## Data listing
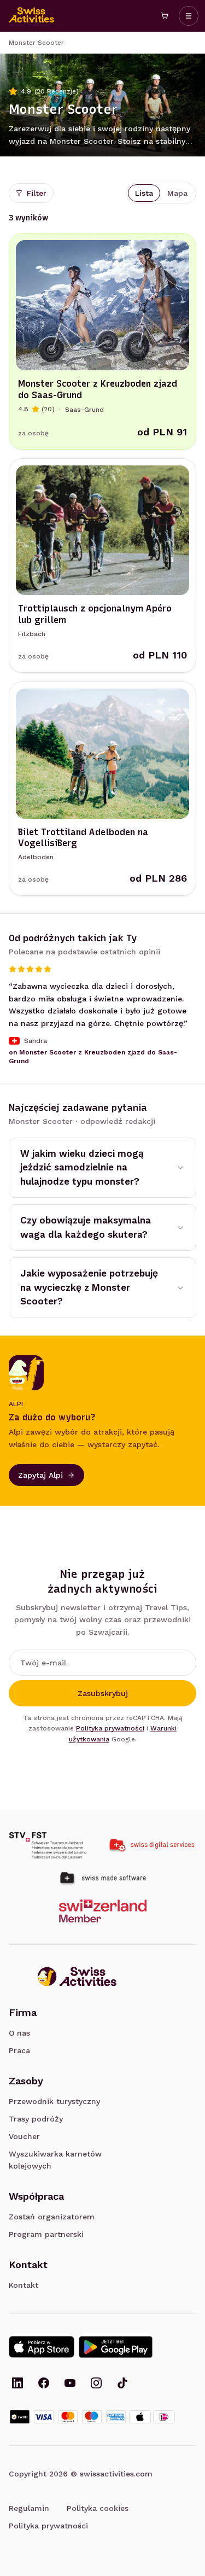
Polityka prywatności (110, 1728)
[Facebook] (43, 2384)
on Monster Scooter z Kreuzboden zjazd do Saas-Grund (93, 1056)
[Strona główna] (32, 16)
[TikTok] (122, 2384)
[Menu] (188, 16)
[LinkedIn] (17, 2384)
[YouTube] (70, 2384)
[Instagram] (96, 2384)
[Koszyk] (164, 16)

* * *

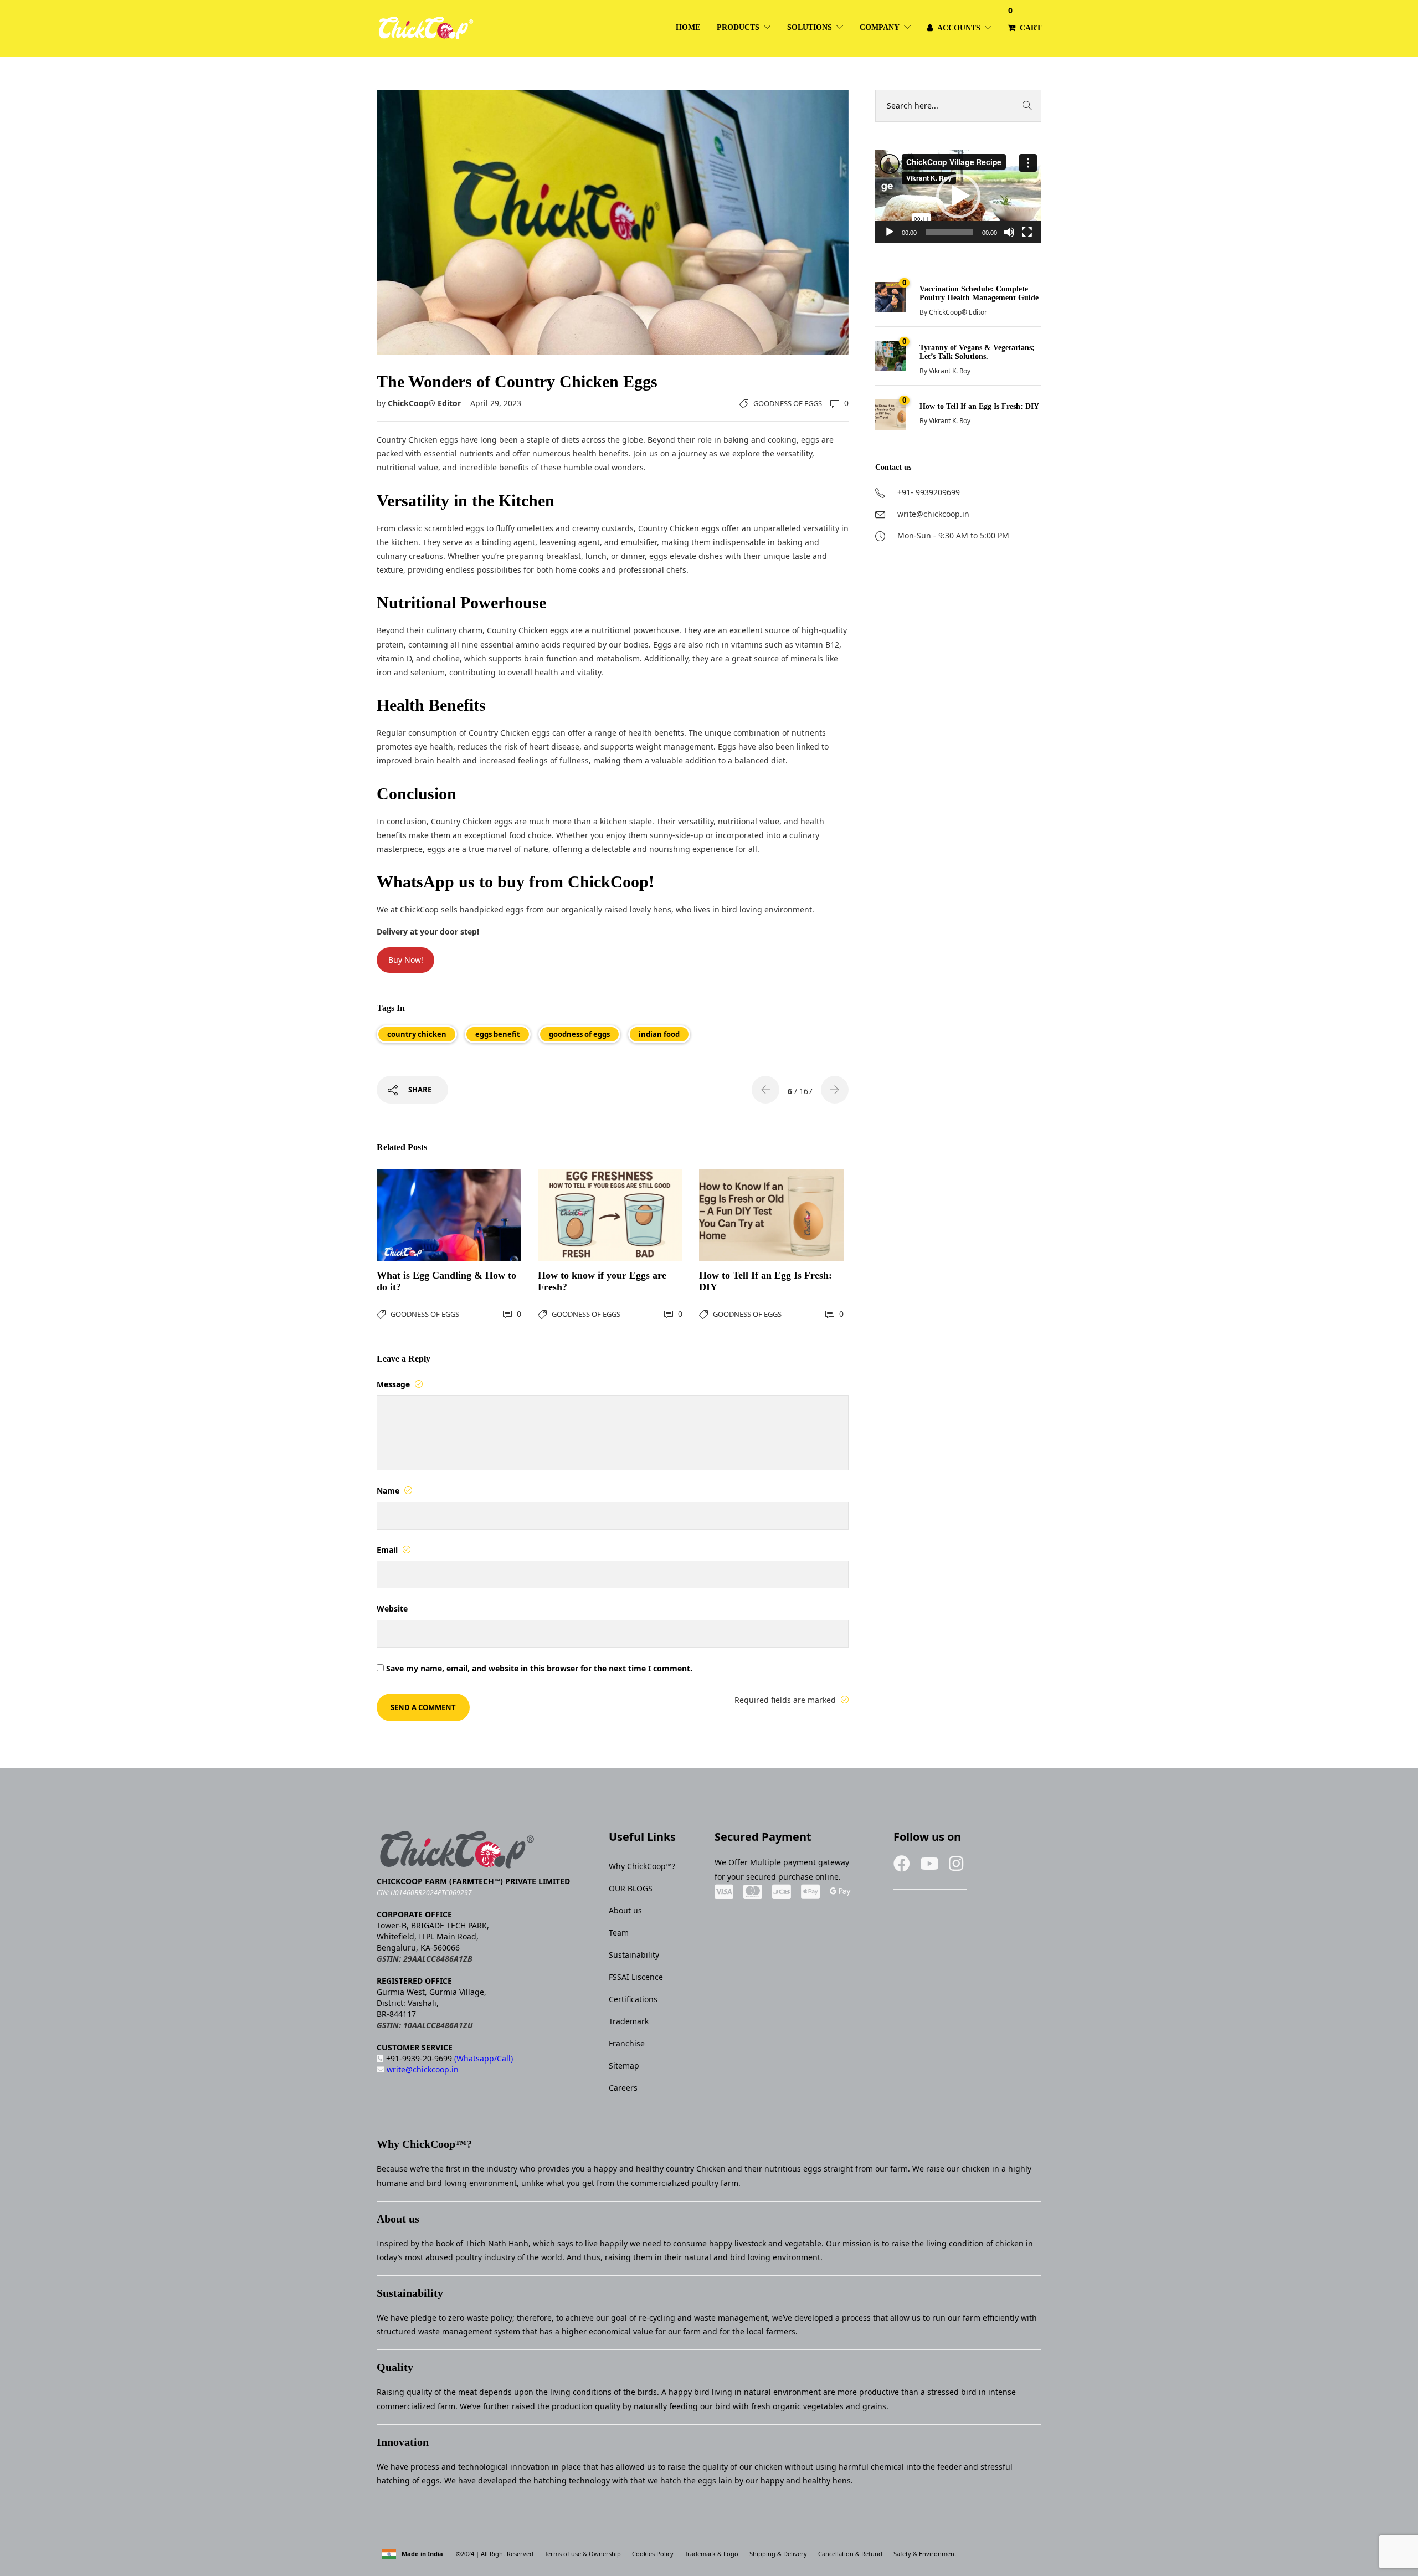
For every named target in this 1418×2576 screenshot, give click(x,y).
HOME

==

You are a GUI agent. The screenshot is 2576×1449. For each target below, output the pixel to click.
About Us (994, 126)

## Assigned task
Given the records above, return exactly the lines starting at the line containing "on Monster Scooter" and ending at the line containing "[Koszyk] (164, 16)", including both.

## Exercise solution
on Monster Scooter z Kreuzboden zjazd do Saas-Grund (93, 1056)
[Strona główna] (32, 16)
[TikTok] (122, 2384)
[Menu] (188, 16)
[LinkedIn] (17, 2384)
[YouTube] (70, 2384)
[Instagram] (96, 2384)
[Koszyk] (164, 16)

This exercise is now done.